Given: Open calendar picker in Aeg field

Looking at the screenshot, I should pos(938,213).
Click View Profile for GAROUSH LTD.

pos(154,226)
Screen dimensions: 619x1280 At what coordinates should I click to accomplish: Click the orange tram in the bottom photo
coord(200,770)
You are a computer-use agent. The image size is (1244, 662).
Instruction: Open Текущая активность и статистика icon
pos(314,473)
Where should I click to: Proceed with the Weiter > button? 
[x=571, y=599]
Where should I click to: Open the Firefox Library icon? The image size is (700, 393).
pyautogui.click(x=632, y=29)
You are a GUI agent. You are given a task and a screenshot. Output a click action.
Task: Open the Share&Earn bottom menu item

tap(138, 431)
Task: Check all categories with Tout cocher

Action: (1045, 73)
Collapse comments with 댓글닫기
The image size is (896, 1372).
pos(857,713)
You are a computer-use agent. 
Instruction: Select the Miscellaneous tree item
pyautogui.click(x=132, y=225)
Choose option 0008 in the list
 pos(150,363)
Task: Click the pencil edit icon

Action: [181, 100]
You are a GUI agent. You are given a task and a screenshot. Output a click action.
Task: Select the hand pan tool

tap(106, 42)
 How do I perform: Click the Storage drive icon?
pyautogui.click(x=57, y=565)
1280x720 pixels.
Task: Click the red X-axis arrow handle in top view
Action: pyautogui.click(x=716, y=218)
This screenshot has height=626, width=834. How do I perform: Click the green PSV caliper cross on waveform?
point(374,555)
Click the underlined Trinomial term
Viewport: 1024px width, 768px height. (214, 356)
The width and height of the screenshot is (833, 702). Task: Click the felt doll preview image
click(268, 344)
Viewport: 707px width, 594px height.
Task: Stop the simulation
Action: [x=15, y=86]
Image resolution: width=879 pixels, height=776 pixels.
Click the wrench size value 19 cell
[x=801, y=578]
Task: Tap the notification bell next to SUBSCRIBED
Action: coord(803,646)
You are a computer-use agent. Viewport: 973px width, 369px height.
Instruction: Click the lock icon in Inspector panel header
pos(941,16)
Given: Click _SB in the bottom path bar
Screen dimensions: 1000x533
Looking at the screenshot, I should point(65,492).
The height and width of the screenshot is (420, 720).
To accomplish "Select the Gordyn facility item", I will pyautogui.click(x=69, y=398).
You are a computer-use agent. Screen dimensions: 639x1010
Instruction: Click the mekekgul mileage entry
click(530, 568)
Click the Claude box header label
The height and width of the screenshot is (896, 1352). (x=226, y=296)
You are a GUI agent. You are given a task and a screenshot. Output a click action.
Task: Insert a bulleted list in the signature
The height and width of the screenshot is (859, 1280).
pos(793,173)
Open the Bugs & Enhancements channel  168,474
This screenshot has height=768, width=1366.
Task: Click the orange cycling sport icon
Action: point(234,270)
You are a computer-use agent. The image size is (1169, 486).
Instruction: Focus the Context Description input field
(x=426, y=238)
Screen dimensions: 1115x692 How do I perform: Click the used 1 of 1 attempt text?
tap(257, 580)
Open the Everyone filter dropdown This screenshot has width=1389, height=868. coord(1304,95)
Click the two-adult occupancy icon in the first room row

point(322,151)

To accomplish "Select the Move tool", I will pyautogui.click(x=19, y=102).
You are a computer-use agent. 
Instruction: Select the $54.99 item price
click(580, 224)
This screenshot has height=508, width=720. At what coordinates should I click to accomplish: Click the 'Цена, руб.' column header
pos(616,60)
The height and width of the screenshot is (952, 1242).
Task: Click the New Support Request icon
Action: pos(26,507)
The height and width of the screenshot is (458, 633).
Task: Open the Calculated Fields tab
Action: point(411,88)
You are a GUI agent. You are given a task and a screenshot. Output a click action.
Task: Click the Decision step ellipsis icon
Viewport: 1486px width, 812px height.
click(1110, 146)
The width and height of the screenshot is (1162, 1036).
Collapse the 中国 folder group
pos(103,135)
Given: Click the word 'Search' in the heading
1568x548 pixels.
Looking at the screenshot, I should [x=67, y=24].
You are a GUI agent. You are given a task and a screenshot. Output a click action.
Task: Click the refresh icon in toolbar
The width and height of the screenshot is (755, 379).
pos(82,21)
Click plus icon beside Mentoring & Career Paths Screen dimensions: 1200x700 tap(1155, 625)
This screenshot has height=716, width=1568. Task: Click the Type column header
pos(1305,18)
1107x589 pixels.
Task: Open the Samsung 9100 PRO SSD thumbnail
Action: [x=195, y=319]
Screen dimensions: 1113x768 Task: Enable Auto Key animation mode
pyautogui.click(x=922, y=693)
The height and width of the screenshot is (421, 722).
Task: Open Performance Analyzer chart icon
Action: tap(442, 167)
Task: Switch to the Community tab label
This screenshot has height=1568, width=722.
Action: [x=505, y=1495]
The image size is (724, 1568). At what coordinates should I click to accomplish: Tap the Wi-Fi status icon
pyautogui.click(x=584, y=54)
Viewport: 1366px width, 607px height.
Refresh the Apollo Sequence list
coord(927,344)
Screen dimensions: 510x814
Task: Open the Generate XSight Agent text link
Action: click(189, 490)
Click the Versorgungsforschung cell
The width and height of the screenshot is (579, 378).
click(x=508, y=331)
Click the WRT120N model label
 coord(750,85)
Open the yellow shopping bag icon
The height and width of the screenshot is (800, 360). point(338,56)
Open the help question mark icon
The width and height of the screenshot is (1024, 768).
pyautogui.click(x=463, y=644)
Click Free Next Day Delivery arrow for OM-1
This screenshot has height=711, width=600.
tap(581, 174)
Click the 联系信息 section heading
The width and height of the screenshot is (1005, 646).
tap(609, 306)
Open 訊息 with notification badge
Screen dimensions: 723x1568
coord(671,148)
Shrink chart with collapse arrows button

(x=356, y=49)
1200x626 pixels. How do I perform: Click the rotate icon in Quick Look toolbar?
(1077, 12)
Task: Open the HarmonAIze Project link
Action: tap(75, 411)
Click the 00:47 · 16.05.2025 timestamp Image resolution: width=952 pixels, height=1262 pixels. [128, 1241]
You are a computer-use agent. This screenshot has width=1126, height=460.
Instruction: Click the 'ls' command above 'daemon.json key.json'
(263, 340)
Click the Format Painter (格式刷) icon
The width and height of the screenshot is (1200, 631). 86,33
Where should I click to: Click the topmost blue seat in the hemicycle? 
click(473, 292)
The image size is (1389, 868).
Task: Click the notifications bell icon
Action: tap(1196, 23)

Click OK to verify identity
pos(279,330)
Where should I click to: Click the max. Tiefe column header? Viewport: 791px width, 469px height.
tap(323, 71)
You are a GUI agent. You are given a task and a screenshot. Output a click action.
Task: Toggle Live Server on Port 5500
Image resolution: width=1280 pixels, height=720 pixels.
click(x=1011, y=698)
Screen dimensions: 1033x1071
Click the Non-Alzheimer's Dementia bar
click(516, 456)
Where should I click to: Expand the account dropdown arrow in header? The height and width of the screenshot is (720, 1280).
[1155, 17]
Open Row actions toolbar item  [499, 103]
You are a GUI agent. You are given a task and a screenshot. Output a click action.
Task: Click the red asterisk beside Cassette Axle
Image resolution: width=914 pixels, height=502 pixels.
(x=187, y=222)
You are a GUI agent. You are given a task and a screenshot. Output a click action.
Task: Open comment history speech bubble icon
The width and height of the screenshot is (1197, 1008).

=======

## WHAT YOU WILL DO:
Will you return exactly the lines above from the one with "The image size is (724, 1568)." down to the one with "Viewport: 1366px width, 607px height.", counting both as part of the range?

## YOUR SOLUTION:
The image size is (724, 1568). At what coordinates should I click to accomplish: Tap the Wi-Fi status icon
pyautogui.click(x=584, y=54)
Viewport: 1366px width, 607px height.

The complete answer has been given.